The war on terror has reached my back-yard

It is late afternoon in North London. Behind my house, maybe 50 meters away, is the North Circular Road. Here, in this part of London, it’s a six-lane highway. We tell people that we can hardly hear the sound of the trucks and cars as they pass, 24 hours a day. But right now we hear something we’ve never heard before: absolute silence.
The North Circular Road in this part of London has been shut down for several kilometres, stretching from Muswell Hill in the east to Golders Green in the west, by police. They have done so following the discovery of a white car, parked at a housing development called Strawberry Vale, a fifteen minute walk from my home. The white car was apparently used by at least one of the men suspected of involvement in last week’s attempted suicide bomb attacks in London.


I decided to go outside and have a look. The first thing one notices is the silence. Then the kids. Kids walking, laughing, riding their bikes, photographing one another — on the empty North Circular Road. Kids shouting to hear their voices for the first time without being drowned out by the sounds of traffic.
At one point, a police car comes speeding down the highway — and I really mean speeding. I’ve never seen a car go so fast. A couple passes me, the man says to me, “wow”. I nod.
There’s a pedestrian overpass that connects my neighborhood to the one on the other side of the highway. People are standing in middle, talking, taking photos.
Three teenage girls are walking in the middle of the road, laughing, carrying on. One calls out to me, “Hello, mate!” Later I see the same girls standing on an overpass. They see a man walking down the road — a man the British would describe as being “Asian”. “Oy, fucking immigrant!” one shouts. The man pulls his hood even further over his face and passes underneath them.
I try to make it as far as the overpass from which I could get a view of the goings-on at Strawberry Vale, but the police have put up some tape. One lone officer stands guard, making sure no one gets through.
The war on terror has reached my backyard.
Many people I know have been touched by terrorism. Friends and family watched the World Trade Center burn and then collapse not on television, but from their rooftops. A first cousin was in one of the towers, but managed to get out before the building came down burying its thousands of victims.
I have friends who have experienced terror at first hand, a quarter century before the attacks of 11 September 2001. Terrorism didn’t start with Al Qaeda. Does no one remember the Munich massacre, the killing of school children in Ma’alot, the Entebbe hostage-taking?

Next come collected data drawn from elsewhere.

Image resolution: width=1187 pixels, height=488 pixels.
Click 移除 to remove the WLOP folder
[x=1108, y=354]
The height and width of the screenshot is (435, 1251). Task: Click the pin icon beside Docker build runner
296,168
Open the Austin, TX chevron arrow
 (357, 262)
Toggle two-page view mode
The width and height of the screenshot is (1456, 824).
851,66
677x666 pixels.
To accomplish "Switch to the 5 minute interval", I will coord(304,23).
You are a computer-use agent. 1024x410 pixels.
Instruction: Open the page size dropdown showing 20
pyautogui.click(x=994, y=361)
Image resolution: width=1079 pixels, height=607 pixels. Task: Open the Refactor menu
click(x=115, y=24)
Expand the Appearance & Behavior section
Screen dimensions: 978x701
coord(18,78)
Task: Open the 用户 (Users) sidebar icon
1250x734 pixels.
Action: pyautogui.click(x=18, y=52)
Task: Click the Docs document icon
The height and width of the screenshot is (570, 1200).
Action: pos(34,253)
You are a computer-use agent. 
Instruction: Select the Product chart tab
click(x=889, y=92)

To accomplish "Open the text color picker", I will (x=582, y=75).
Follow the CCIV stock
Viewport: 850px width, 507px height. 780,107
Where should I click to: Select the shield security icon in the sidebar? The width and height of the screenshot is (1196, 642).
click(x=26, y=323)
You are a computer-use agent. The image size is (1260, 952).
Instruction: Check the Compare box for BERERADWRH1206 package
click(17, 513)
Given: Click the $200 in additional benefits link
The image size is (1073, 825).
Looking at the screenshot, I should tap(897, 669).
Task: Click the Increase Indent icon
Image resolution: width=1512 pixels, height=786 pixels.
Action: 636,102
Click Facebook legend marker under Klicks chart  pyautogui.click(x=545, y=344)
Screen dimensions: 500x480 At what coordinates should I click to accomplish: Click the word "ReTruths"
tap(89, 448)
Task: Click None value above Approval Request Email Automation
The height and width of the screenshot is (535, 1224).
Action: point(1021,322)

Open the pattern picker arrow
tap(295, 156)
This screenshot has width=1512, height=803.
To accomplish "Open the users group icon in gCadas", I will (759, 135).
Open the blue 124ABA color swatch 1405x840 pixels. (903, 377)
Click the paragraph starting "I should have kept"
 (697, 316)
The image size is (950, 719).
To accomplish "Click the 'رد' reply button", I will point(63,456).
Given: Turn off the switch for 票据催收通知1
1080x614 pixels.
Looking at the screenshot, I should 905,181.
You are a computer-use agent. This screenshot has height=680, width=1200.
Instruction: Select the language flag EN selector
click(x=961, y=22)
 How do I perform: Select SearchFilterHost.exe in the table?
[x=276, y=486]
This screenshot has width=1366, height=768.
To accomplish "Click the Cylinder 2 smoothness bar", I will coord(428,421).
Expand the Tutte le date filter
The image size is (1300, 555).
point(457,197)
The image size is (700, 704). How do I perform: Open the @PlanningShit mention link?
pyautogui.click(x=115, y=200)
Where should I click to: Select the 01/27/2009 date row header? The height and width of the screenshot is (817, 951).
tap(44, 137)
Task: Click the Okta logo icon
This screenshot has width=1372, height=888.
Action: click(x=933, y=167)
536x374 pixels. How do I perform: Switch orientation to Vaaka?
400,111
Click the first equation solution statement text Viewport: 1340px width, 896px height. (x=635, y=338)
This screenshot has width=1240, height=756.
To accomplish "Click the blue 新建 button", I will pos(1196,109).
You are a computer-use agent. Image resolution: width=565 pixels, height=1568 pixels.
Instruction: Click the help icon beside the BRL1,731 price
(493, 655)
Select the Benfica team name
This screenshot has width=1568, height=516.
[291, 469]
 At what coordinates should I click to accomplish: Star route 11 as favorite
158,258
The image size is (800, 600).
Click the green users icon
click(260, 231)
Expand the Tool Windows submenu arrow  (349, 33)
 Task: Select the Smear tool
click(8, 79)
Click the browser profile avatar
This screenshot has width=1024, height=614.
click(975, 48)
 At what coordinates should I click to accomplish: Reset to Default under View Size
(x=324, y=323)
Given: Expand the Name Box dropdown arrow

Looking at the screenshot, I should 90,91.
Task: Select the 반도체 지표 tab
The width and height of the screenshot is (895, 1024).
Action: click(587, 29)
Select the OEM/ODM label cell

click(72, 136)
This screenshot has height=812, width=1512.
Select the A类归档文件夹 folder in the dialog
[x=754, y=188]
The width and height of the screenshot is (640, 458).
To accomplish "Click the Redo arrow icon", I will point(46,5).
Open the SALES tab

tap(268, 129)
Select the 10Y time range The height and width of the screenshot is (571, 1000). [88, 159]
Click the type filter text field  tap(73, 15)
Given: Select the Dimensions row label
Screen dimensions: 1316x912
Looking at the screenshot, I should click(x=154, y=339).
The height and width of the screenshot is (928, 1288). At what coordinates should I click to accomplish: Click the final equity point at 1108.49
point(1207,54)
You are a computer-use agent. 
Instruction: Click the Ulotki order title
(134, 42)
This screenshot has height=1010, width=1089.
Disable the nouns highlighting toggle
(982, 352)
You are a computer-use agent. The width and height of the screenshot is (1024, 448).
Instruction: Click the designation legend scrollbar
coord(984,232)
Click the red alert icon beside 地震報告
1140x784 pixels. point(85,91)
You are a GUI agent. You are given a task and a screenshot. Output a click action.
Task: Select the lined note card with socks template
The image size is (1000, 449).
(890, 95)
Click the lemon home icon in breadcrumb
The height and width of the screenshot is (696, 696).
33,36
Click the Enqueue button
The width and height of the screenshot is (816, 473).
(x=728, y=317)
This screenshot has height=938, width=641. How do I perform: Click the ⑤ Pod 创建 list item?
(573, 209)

I lived through the Gulf War of 1991, spending night after night in a “sealed room” wearing a gas mask with my 9-year old son, Atropin needles at our side in case Saddam Hussein’s Scud missiles were armed with nerve gas. To anyone who lived through that barrage, with dozens of Scuds fired at Israel — a country not involved in the war to liberate Kuwait, the discussion of whether Saddam was or was not a terrorist or a friend to terrorists is laughable. Scud missiles fired at innocent civilians in a country you are not even at war with — that’s terrorism.
Here in Britain, journalists tend to write about “George Bush’s war on terror” as if this is some kind of private conflict. (And as if John Kerry would not have continued the war.) The expression “war on terror” is nearly always put in quotation marks. British television recently showed a documentary program called “the power of nightmares” which argued, as Michael Moore does in the US, that there is no terrorist threat. It’s just something the politicians made up. Well, that program was aired before 7 July, before 56 innocent Londoners were killed not by nightmares, but by real, actual Jihadi terrorists.
I write these words looking out the back window of my home, with the window open, and I hear the complete silence of the North Circular. That silence is reminder to me that the war on terror is very real, and it is closer than ever.